Friday, July 20, 2012

Time To Build Your Big-Data Muscles

Time To Build Your Big-Data Muscles from fastcompany.com talks mainly about getting educated for a Big Data job. They provide an interesting statistic that for every 100 open Big Data jobs, there are only 2 qualified candidates. Definitely a good place to be if you're looking for work in this area.

Having a background in mathematics and engineering are your best bests. Load up on statistics if you're able to. I'm more on the engineering side myself. My work involves taking the algorithms and principles that have been developed and applying them to the business data sets. There is so much work to do just in the application of algorithms alone.

  - Craig

Wednesday, July 18, 2012

Cameron Befus speaks at UHUG (Hadoop)

This evening, we heard from Cameron Befus, former CTO of Tynt which was purchased by 33 Across Inc. Here are some notes from the presentation on Hadoop.

Why use Hadoop?

A framework for parallel processing of large data sets.

Design considerations
 - System will manage and heal itself
 -  Performance to scale linearly
 -  Compute move algorithm to data

Transition cluster size - local -> cloud -> dedicated hardware.

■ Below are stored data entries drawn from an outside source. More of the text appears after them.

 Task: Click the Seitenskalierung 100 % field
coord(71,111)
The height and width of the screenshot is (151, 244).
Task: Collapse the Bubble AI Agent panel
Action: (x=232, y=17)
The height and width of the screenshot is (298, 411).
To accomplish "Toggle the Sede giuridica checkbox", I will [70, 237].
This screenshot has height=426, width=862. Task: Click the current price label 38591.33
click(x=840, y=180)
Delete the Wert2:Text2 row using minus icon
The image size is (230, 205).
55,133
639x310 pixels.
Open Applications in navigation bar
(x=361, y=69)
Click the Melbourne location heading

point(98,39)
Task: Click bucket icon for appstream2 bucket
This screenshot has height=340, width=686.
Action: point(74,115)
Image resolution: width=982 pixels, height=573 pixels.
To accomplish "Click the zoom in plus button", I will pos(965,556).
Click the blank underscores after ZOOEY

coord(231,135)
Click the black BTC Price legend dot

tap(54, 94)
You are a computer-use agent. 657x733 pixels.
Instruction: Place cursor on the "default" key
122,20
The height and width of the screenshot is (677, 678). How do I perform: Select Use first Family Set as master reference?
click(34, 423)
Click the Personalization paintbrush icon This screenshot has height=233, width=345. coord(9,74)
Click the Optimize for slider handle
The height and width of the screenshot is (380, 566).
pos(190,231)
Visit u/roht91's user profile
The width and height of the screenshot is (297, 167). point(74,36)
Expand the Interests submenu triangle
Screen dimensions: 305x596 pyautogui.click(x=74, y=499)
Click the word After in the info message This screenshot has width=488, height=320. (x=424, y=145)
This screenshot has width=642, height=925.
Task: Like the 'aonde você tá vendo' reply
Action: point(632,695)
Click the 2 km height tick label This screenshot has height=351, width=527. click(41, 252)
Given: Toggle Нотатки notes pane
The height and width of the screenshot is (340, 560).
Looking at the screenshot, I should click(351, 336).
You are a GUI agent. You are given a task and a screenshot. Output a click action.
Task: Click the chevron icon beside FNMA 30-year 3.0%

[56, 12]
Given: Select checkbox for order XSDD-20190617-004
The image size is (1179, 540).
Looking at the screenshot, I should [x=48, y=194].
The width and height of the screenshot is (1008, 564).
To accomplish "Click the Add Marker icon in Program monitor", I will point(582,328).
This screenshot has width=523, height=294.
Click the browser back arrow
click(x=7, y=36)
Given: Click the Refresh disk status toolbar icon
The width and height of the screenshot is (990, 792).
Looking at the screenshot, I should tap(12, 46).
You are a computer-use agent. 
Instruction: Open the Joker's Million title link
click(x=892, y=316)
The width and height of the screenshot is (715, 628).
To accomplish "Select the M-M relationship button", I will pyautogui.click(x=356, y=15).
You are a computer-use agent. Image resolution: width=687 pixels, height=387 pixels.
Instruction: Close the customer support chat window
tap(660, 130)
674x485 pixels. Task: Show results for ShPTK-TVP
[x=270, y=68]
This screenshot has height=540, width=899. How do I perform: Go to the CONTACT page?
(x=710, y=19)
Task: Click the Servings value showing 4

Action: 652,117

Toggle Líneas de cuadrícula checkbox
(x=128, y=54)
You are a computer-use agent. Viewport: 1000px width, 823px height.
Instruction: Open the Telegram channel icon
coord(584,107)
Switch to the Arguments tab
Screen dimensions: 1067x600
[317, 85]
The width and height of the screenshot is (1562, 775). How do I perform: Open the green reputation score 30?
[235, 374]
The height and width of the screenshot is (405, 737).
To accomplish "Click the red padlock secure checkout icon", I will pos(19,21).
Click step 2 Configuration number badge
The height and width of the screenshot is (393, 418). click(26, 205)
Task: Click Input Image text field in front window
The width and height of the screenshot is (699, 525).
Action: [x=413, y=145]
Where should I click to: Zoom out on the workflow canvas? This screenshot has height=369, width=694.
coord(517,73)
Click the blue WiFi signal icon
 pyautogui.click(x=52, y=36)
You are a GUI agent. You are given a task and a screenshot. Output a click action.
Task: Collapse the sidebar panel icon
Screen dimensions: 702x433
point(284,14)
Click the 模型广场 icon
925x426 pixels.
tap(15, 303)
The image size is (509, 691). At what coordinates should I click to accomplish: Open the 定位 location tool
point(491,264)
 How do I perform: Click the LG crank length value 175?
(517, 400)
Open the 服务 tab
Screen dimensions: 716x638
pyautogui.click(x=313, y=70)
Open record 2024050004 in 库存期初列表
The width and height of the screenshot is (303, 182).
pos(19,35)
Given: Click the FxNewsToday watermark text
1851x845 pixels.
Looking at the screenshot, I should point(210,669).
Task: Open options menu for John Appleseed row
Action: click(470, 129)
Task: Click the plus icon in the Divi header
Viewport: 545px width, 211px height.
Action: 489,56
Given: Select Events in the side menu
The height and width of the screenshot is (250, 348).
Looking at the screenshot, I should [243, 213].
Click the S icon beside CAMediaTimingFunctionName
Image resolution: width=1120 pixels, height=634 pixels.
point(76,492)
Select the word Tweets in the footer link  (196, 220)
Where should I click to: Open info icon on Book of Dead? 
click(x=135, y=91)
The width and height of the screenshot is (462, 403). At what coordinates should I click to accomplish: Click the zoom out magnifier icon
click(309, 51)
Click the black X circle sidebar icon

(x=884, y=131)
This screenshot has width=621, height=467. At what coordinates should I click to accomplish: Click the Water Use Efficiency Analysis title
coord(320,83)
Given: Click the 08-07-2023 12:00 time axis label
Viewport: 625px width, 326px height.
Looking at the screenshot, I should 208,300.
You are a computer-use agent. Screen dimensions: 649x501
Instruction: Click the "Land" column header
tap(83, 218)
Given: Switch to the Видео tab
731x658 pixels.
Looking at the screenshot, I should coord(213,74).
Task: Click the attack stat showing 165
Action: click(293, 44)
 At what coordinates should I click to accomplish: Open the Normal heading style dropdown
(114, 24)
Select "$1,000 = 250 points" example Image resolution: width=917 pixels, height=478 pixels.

Hadoop process optiized for data retrieval
 - schema on read
 - nosql databases
 - map reduce
 - asynchronus
 - parallel computing

Built for unreliable, commodity hardware.
Scale by adding boxes
More cost effective

Sends the program to the data.
 - Larger choke points occur in transferring large volumes of data around the cluster

#1 Data Driven Decision MakingEveryone wants to make good decisions and as everyone know, to make good decisions you need data, not just any data, the right data.

Walmart mined sales that occurred previous to a coming hurricane and found the highest selling products are:
  #1 batteries,
  #2 pop tarts.

This means $$$ to Walmart.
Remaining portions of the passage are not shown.